Not too long ago, my grandson and I took a little weekend field trip. We passed one of the precast plants where they were making walls for a prison when he asked what they were doing. How do you explain to a 9-year-old boy thatthey have to make these walls strong enough to keep people inside a prison from boring through and escaping?
He asked if we could get a little closer when I told him what they were for. He wondered about the windows and doors, and he asked if they can make secret passageways like they do on TV.
After a 30-minute discussion on placing "those metal sticks in the wall" and the bars in the windows, he asked, "Could someone pay you not to make the concrete so strong so someone could cut through the walls with a pocketknife and get out?"
I tried to explain that if the walls weren't so thick, they still couldn't cut through them with a knife. The next question was inevitable: "Why?"
Then they were using a crane to load one of the walls onto a flatbed truck when he asked if they were really heavy enough to keep the wind from knocking them over. And how did they stick them together? About this time, I asked if he was hungry and suggested a burger and soda.
We were in a fast-food restaurant, and about halfway through the French fries, he asked, "Where else do they have to make the walls so strong that you can't cut through them?"

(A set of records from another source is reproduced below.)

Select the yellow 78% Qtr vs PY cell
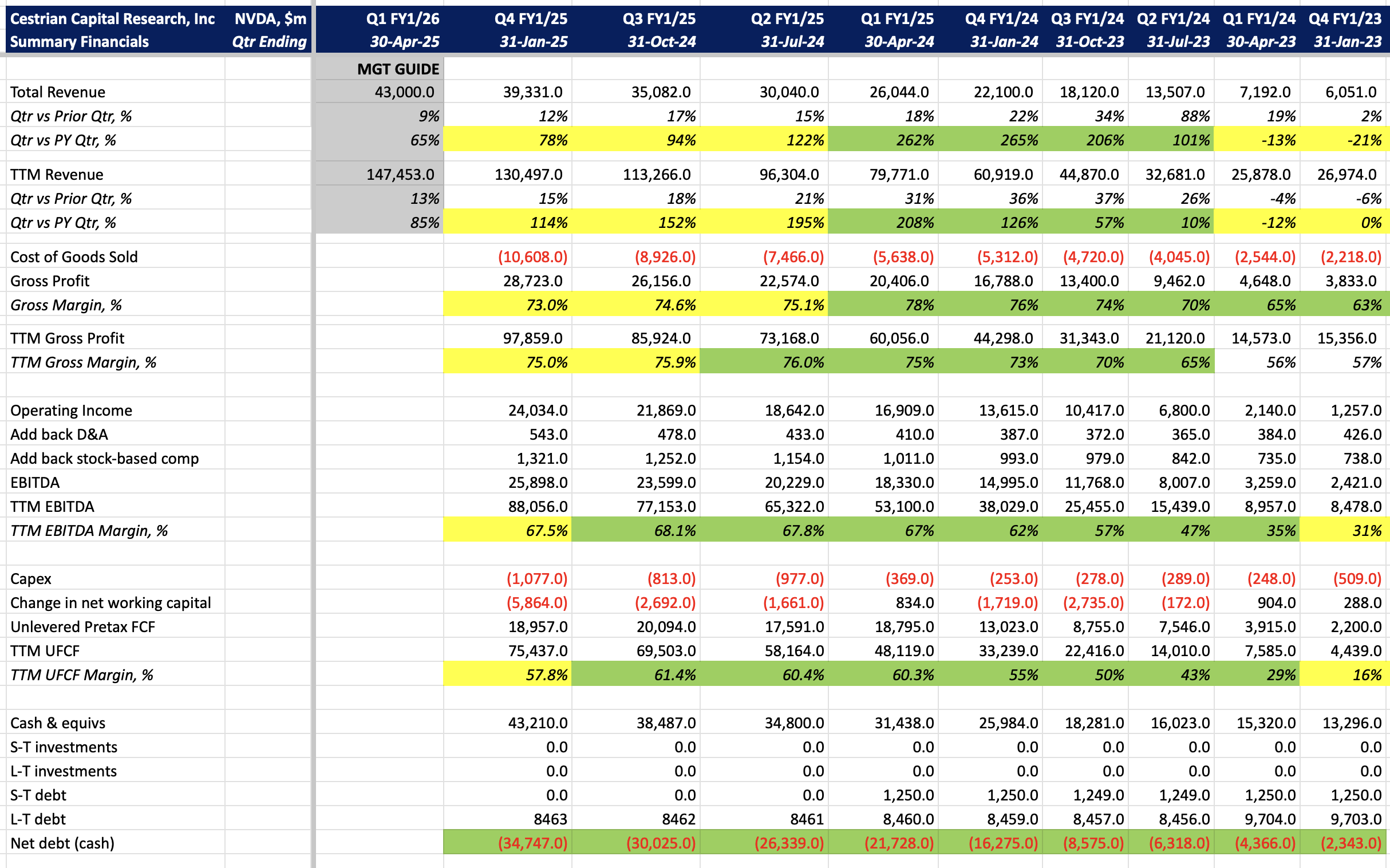The image size is (1390, 868). [552, 140]
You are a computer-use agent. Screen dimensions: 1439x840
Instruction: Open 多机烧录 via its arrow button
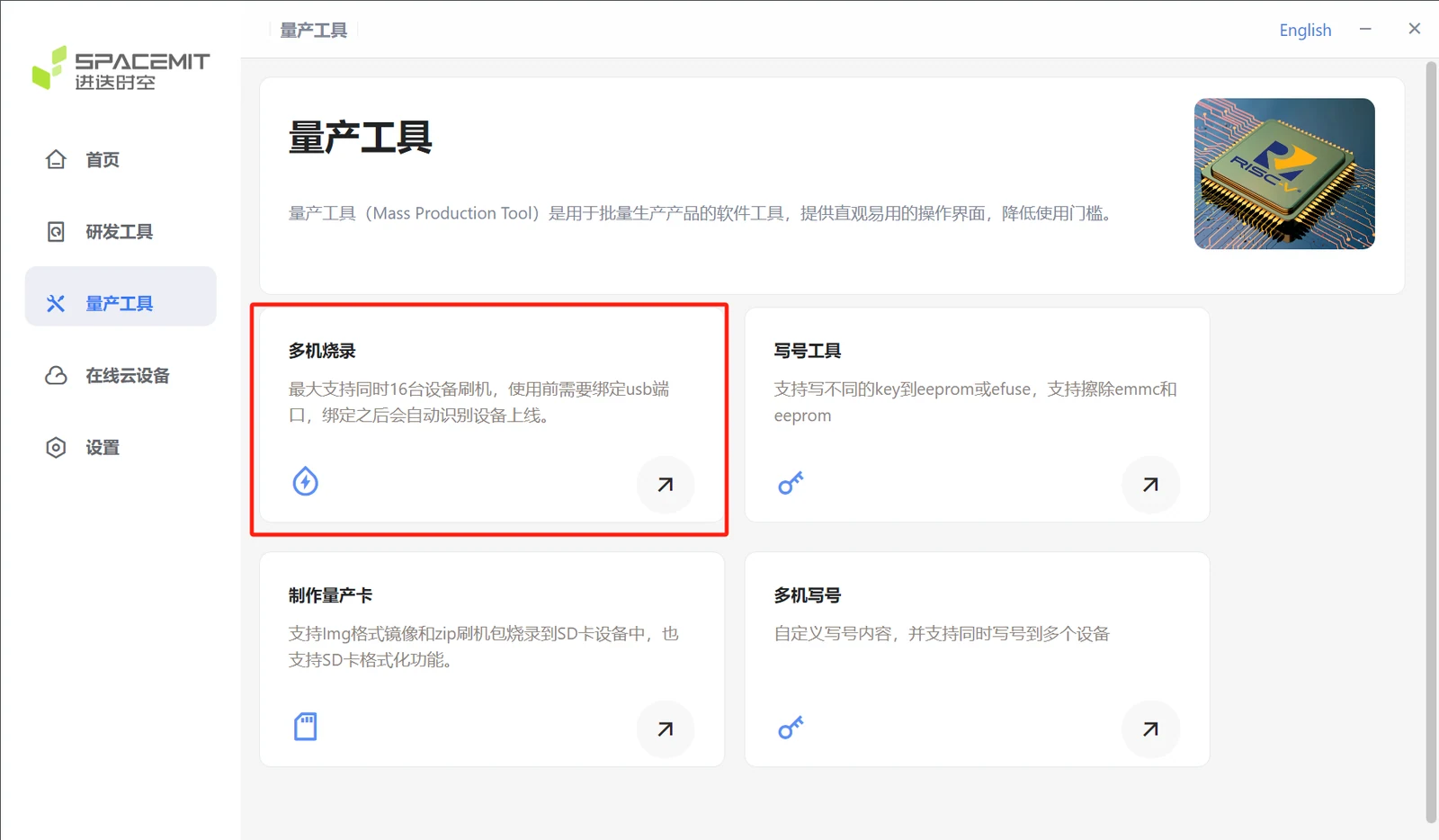point(666,485)
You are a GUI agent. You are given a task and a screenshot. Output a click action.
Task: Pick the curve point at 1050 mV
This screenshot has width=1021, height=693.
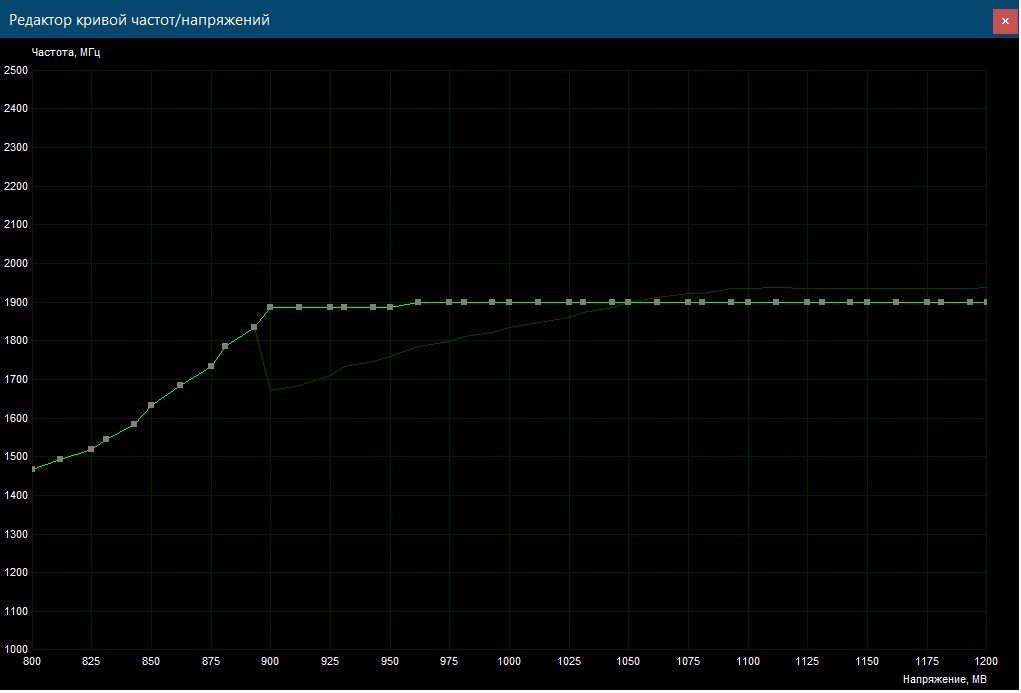[x=628, y=302]
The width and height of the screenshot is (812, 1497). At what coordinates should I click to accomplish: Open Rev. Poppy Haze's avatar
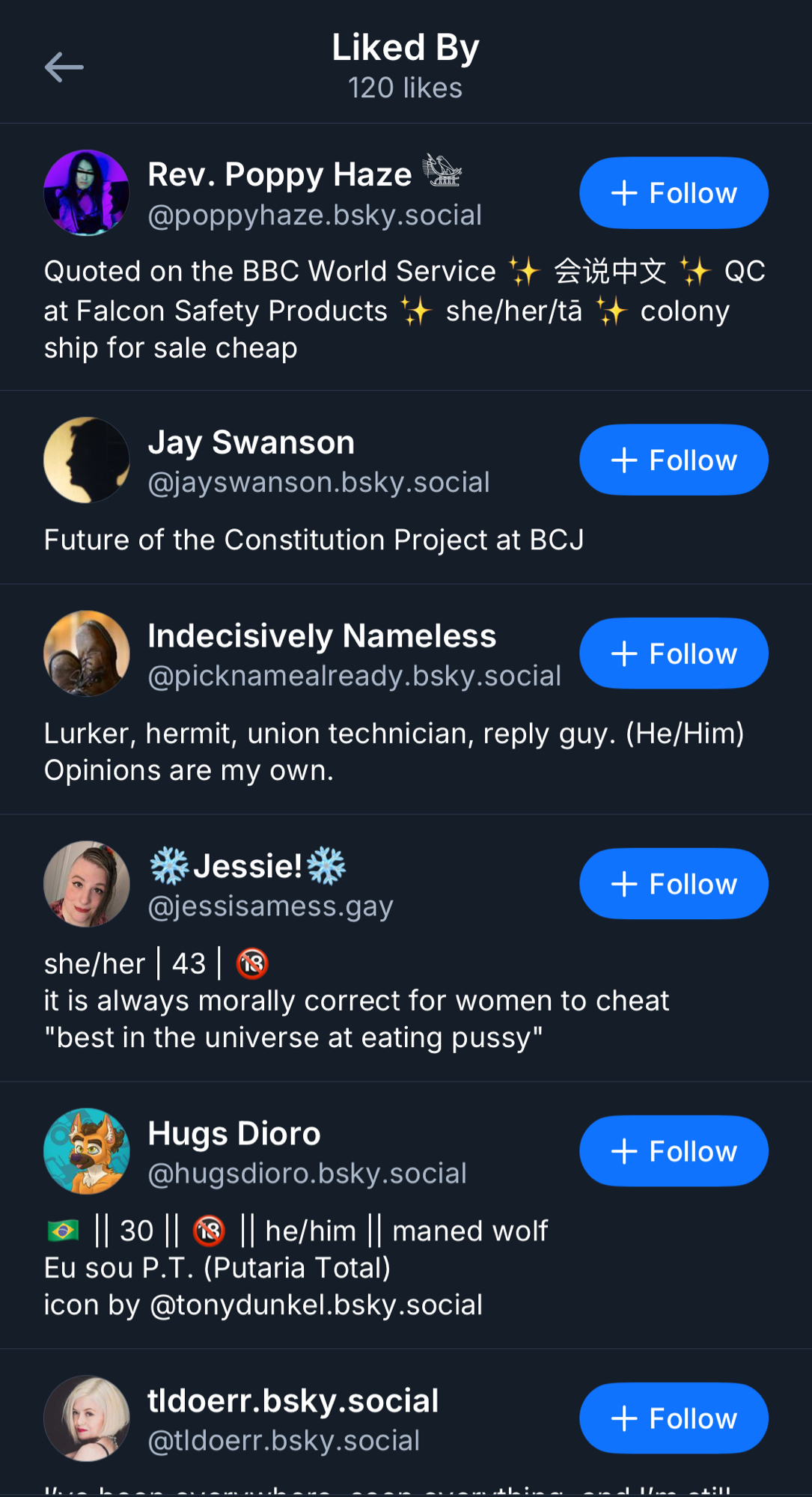[x=87, y=193]
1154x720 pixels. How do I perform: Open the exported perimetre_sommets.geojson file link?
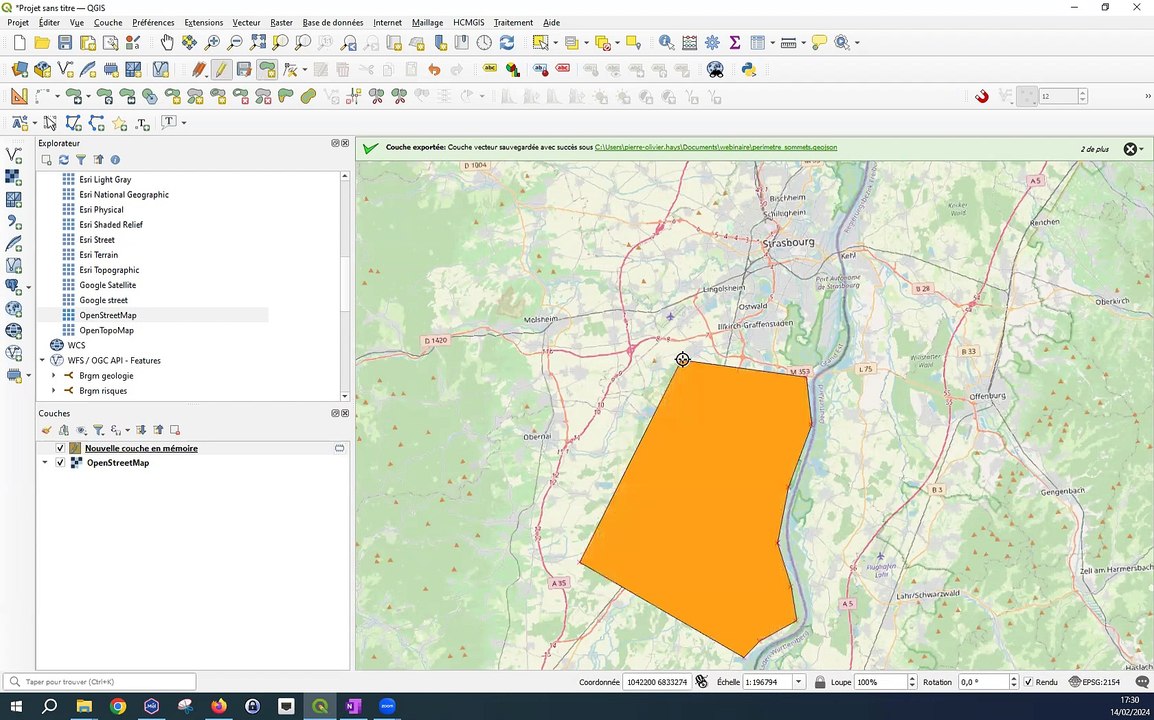coord(715,147)
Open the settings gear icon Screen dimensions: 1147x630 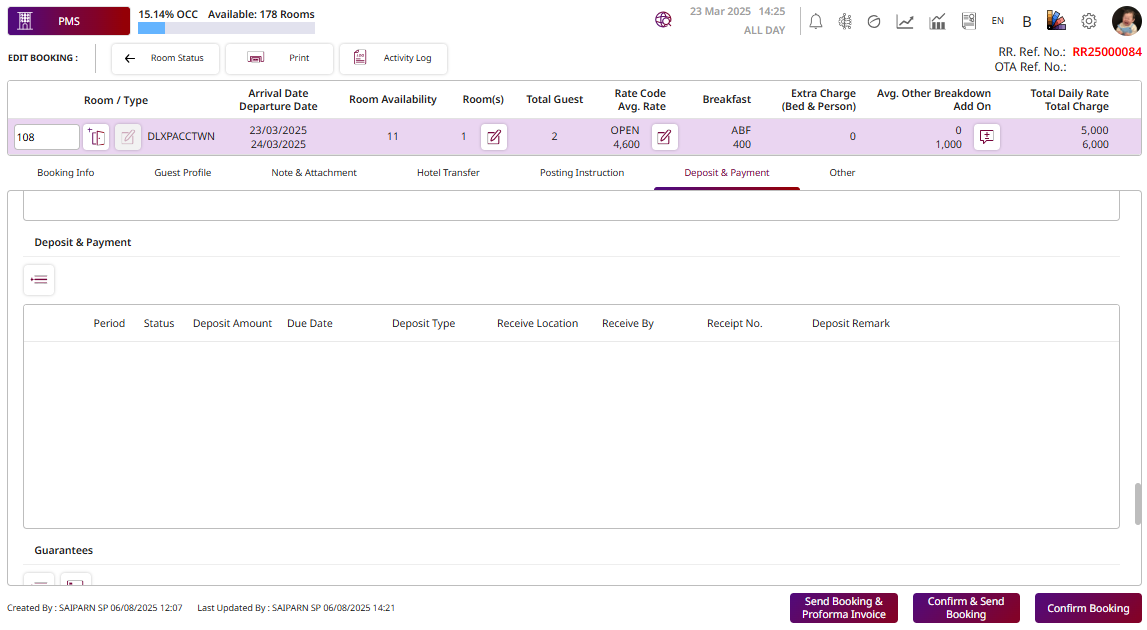(x=1089, y=21)
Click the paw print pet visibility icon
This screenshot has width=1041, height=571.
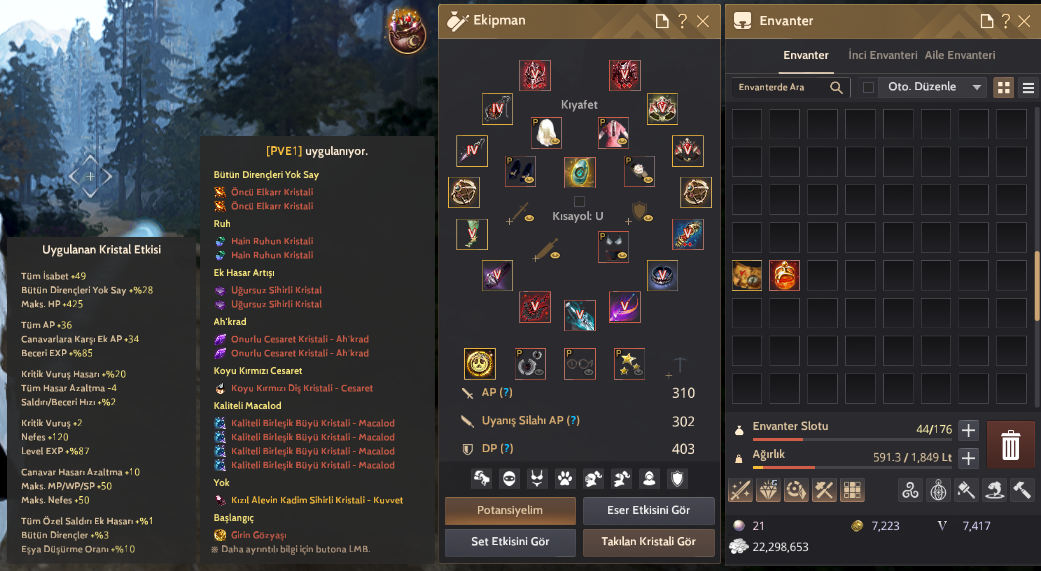(x=565, y=479)
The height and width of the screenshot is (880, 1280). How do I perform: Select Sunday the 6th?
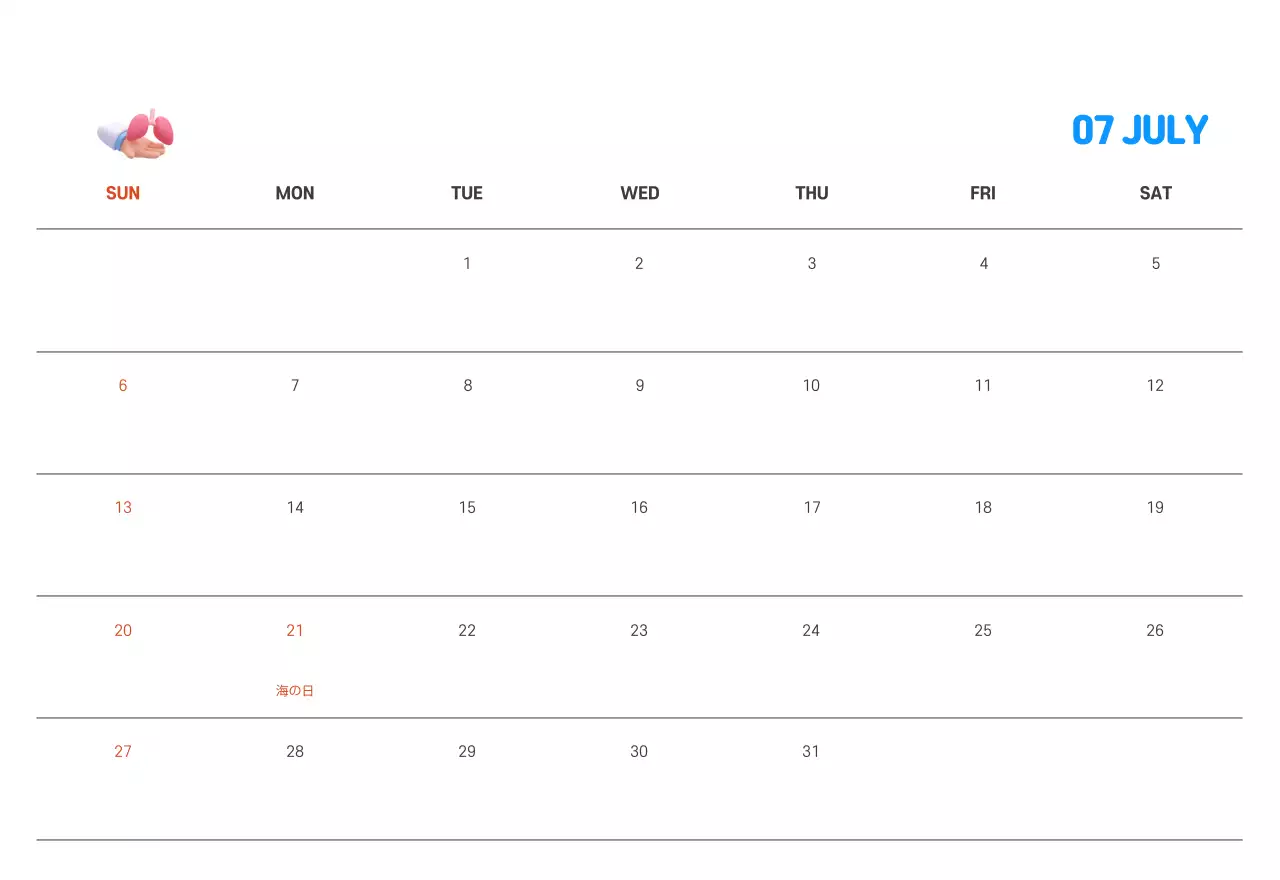pos(123,386)
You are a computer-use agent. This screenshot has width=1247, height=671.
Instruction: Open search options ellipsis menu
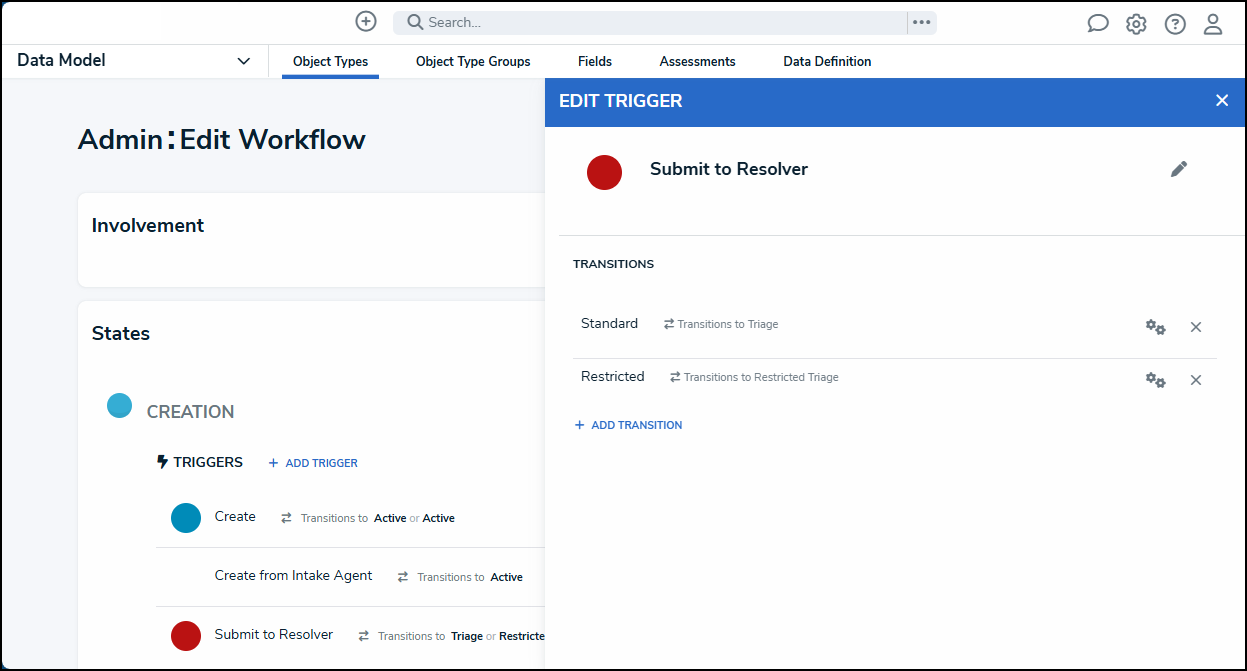point(922,22)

The couple seated at the next table looked perplexed at the question and strained to hear the conversation. My next thought was how to explain the details of putting this big concrete puzzle together.Recalling Legos
Then it came to me: Legos. I played with them when I was his age, and even though he had his electronic games with him, I suggested we go shopping for something that would help him understand. Two hours and $22.99 later, we were on the den floor making ourselves a little prison out of those pesky little building blocks.
Showing him the interlocking pieces, I told him that this was how the walls were put together. Of course, this brought back memories of when my sons played with these demons. I say demons because my most recent memory of them was stepping on them in the middle of the night when I came downstairs to get a drink of water or raid the refrigerator.
We got everything done except the roof when his mom came in. "We're building a prisoner's house," he said. Of course, mom and grandmother wanted to know where this came from, and I just simply told them that it would take too long to explain.
He spent the night with us, and the next morning when I came downstairs, there he sat in the middle of the den floor with all of the blocks almost put together. But there was something different about this building.
I asked who the little green man was inside, and he told me that it was GI Joe. "That's what happens to you when you don't eat your vegetables," he said.